In a brave new world where human rights in society generally are threatened by the rapid rise and extraordinary power of dominant global platforms, children are the canaries in the coal mine. Their pioneering enthusiasm positions them as the early warning system of problems for everyone, although until recently, the multiple infringements of their rights to provision, protection and participation have been little heard except by anxious parents and panicky media headlines.
Now the 47 Council of Europe member states are faced with the daunting task of ensuring that – as is often said but less often implemented – rights offline also apply online. As the UN Convention on the Rights of the Child (CRC, 1989) makes clear, fundamental rights should not be ranked, and they are cross-cutting.
But recently, one right in particular has come to the fore: privacy. Article 16 CRC states that
‘No children shall be subjected to arbitrary or unlawful interference with his or her privacy, family, or correspondence, nor to unlawful attacks on his or her honour and reputation.’
What many child rights advocates didn’t anticipate is that, in the digital age, data protection regulation would be crucial in protecting children’s privacy. Nor did they realise until recently that data mediates children’s rights to expression, information and assembly to protection from discrimination and abuse, so that that data protection has consequences (not all of them beneficial) for children’s rights across the board.
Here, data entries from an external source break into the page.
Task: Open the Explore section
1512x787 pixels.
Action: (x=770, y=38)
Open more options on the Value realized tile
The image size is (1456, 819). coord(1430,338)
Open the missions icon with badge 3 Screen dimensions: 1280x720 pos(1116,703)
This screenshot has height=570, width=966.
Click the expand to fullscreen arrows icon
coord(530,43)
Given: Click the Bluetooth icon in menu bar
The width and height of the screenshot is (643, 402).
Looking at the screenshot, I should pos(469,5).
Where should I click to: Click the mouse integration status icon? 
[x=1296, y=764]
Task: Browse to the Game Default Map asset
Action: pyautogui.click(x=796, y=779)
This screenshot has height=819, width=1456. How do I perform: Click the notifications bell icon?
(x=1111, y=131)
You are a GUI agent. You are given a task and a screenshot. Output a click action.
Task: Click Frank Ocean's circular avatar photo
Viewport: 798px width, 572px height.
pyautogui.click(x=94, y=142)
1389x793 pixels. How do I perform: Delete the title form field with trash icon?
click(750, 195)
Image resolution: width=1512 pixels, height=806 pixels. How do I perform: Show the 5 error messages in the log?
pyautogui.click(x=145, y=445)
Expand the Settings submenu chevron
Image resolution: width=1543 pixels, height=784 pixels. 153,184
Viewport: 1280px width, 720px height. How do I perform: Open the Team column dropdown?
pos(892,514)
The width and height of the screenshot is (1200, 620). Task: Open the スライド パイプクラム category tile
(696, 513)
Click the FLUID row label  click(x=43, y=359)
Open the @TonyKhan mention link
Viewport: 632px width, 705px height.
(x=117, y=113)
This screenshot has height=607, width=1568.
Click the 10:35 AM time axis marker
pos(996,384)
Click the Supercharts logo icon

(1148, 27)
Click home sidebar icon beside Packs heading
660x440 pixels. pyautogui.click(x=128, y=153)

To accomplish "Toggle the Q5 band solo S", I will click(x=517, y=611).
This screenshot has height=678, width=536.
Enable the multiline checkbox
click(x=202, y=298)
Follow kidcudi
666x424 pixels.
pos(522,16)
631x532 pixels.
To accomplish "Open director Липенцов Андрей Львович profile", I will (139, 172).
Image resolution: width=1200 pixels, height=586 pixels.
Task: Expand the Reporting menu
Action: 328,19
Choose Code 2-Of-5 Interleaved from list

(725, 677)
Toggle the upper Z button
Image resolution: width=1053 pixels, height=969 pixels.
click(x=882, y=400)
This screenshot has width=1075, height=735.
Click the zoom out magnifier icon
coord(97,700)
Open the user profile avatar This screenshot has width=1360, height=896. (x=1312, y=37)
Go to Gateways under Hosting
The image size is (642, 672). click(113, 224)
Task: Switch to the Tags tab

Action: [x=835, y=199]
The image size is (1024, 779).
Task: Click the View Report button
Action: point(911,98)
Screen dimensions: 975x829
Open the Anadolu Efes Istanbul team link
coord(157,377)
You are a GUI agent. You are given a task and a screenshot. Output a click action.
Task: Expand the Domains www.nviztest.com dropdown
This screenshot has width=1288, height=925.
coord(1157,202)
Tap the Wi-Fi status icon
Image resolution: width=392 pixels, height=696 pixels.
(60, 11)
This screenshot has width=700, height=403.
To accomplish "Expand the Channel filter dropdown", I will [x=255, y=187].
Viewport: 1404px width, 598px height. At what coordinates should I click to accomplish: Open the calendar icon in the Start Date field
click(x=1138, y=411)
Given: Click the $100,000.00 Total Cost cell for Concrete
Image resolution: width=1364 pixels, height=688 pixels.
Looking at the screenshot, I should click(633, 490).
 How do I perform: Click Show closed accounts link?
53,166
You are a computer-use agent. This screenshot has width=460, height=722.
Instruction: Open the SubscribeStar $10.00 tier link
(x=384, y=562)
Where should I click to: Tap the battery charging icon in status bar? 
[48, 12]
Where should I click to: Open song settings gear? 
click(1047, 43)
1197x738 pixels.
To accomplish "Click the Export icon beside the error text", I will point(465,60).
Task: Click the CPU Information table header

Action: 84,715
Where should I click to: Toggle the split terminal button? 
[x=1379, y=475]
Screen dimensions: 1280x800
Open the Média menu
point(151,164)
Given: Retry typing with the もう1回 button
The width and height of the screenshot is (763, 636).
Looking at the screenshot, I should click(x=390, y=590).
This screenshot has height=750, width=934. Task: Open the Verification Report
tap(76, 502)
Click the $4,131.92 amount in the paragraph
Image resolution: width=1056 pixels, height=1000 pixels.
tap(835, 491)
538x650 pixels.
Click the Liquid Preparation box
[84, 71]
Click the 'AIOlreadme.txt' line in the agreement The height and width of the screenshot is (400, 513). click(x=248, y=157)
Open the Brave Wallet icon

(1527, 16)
In incorporating the European General Data Protection into national law, the UK’s Data Protection Act 2018 took a further step. Section 123 mandates an age-appropriate code of practice for online service providers to ensure “children” are neither treated de facto as adults nor lumped together as a homogenous category. As befits their CRC rights to be treated according to their “evolving capacity” and “best interests,” the Information Commissioner’s Office recently consulted on how digital players should adjust their treatment of children according to age, needs and media literacy, given evidence about whether and how far children of different ages can keep up with and adjust themselves to the (often opaque and agency-denying) demands of the digital environment. With the outcome due soon, efforts to implement children’s rights may bring lessons for the wider public.